3. Given that there is not a single government in the Middle East that is not a barbaric, horrendous abuser of basic human rights, the United States should wipe its hands of the entire region (including Israel, a country rich enough and strong enough not to need our help) until the region works its way into the 18th century and gets Enlightened. Removal of American military power will force the Saudis to fight and defeat Isis, something those lazy, kleptocratic assholes will never do as long as the US fights their wars for them. 
 
4. Every overseas American military base should be shut down ASAP. The 'empire of bases' is a Cold War anachronism and a drain on public funds. The money saved can be used to rebuild roads and bridges and construct high speed rail lines in the US. This true 'peace dividend' could also be used to fund a Sanders-style socialized health care system.
 
5. To quote Warren Beatty in Bulworth: If you want an actual solution to racism, here it is: "Everybody fucks everybody else until we're all the same color." Alternatively, we could simply teach in public schools the meaninglessness of racial categories, but since that would involve teaching Darwinian evolution (because racial variations are evolved superficial adaptations to different environments), such a policy would be nixed by the religious right. So I guess Beatty's Dionysian vision of multiracial orgy is probably our best bet.

6. Corporations and governments are two radically different and essentially antagonistic entities. Anyone who thinks that governments can or should be operated like corporations probably doesn't understand either type of organization.

7. Patriotism, love of country, is a neurotic fetishism.

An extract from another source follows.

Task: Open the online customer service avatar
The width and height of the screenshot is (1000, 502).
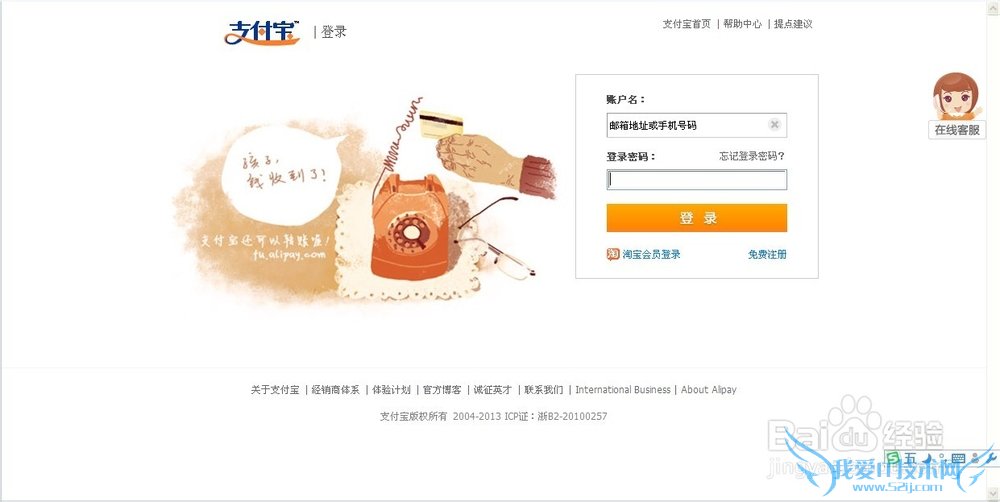Action: point(955,96)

Psychologically, there's not much difference between investing your libido in a flag and investing it in a black high-heeled patent leather shoe.

8. Evolution is a fact. It happened. It's happening right now. The science is clear and fact-based, and the theory is elegant. (And let us not forget the necessary corollaries of these statements: Religion is fictional; its stories did not actually happen and are not happening now; its narratives are vague and contradictory, and its moralities profoundly inhumane.)

9. The United States of America is not a 'Christian nation.' Don't take my word for it; read Article 11 of the Treaty of Tripoli, ratified by Congress in 1897 and signed by President John Adams. The article begins, "As the Government of the United States of America is not, in any sense, founded on the Christian religion..."

10. There is nothing 'conservative' about contemporary American conservatism. It is an ideology that promises sweeping cultural and political change, an ideology of reactionary revolution. Edmund Burke would surely not approve.

11. So-called 'conservative' propagandists like to repeat that American liberals 'hate America.' This is a classic case of psychological projection. These self-misdescribed 'conservatives' project upon imagined 'liberals' their own unacknowledged hatred of the pluralistic, officially secular, civil libertarian America in which they feel themselves entrapped. These 'conservatives'--the Limbaughs, Becks, Gingriches, Gomerts, Palins and Buchanans of the world--clearly and obviously hate America.


12. War is not a counter-terrorism strategy. America's war in Afghanistan is as wrong-headed as our criminal invasion of Iraq. We could have decimated Al Qaeda in Afghanistan with special forces assaults and airstrikes. That would have been greatly preferable to bogging the U.S. down in an endless war over the same wasteland terrain that defeated the Red Army.


13. There is no such thing as a secure land border. Even the Berlin Wall was so frequently breached--most often by people who traveled legally by car or plane to the other side and refused to return (remember 'defectors'?)--that East Berliners told jokes about it. As long as North America is relatively rich and Central and South America relatively poor, people will continue to cross from south to north. If the United States truly wishes to limit the human flow, we need to focus all of our foreign policy skills on making the southern part of this hemisphere as free and peaceful and affluent as el norte.